Although not typically thought of as fishing equipment, boats have been used as part of fishing since prehistoric times through to today. Nearly all sea fishing is done from boats, and they are very often employed on larger bodies of water, such as lakes or large rivers.

Some of the earliest evidence of humans using boats dates back to Flores approximately 900000 years ago, although this evidence is highly circumstantial. The earliest boats were likely to have been dugouts, a boat made from hollowing out a tree trunk, and would certainly not have been seaworthy, but would have functioned well on a lake or river. The earliest boats which have been found by archaeological excavation, date from around 7000 to 10000 years ago, with one of the oldest being the Pesse canoe, which was found in the Netherlands.

Rafts have been in use for at least 8000 years, and were an essential part of many cultures, even aiding in the construction of civilisation in some areas, as the rafts allowed for more comfortable fishing.

Boats have undoubtedly been an essential part of all human civilisation since the beginning of history, with their use allowing greater access to fish, as well as for travel and commercial trading. Boats have also been an important part of warfare, being used to transport troops across areas which would be inaccessible, or difficult, to access over land. One of the more famous uses of boats for war were the Viking longboats, whose iconic design is known almost globally and often used in popular culture.

Until the mid-19th century, almost every boat was made from natural materials, primarily wood, although smaller boats made from reed, bark, and animal skins have also been found. However, these were generally limited to use on lakes or rivers, where durability against harsh weather was less of a concern.
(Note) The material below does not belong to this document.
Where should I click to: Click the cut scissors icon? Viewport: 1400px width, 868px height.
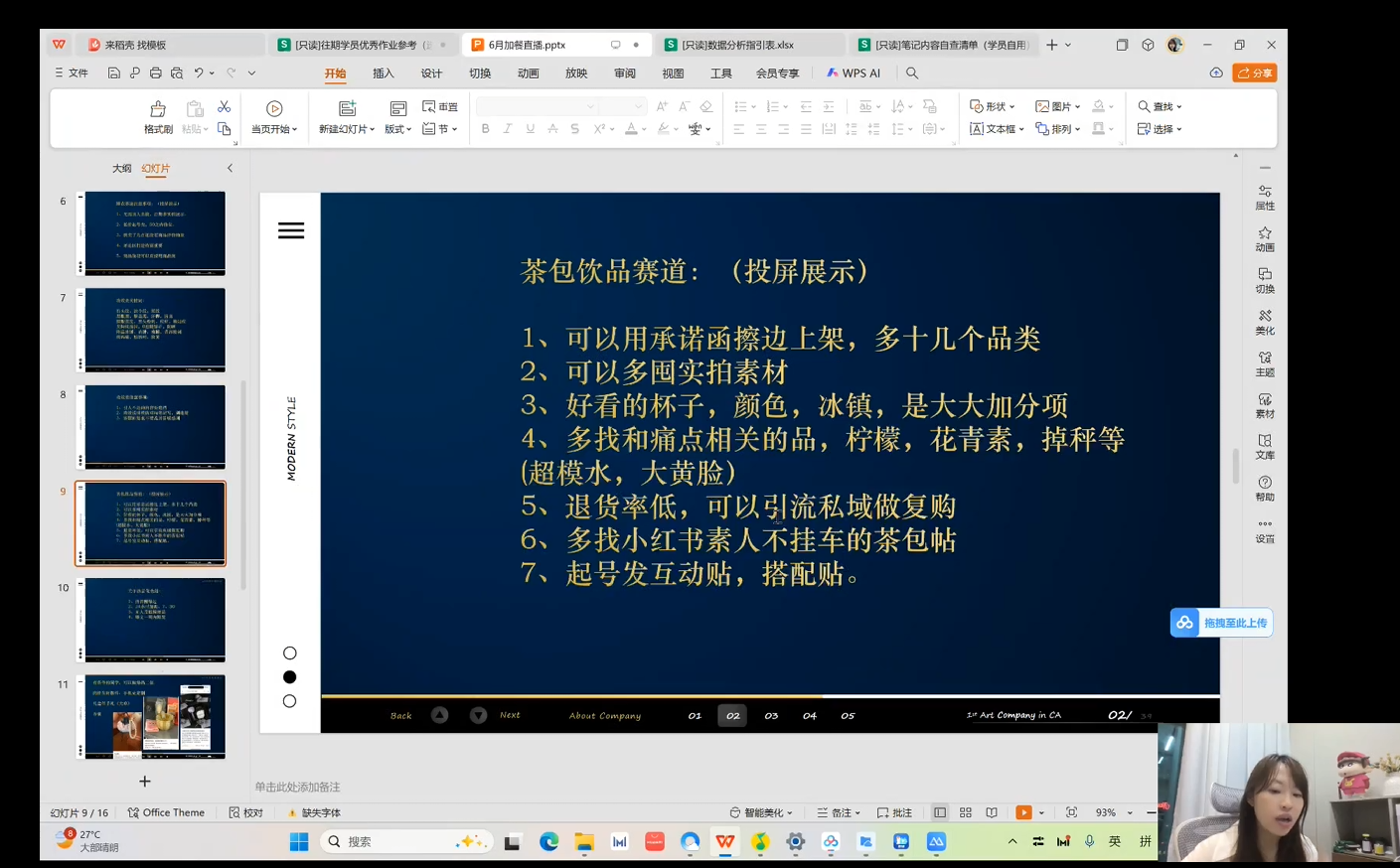coord(224,106)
Metal frames constructed from iron or steel have been used since the mid-19th century, although most boats at that time still had their hulls built from wood. It wasn’t until 1855 that man-made materials became more common in boat construction when the French patented a system where a boat’s hull was built from cement; this had the advantage of being easier to construct, as well as remaining durable and easier to maintain than wood.

With over-harvesting trees starting to become a problem in Britain and Europe, combined with the easier production of steel in 1855, steel started to become the de facto building material for boats, something which remains today, with almost every larger boat or ship. However, some other modern materials, such as fibreglass, are now commonplace.

Today, boats are a common sight around the world, with boat ownership at its highest rate throughout any point during history.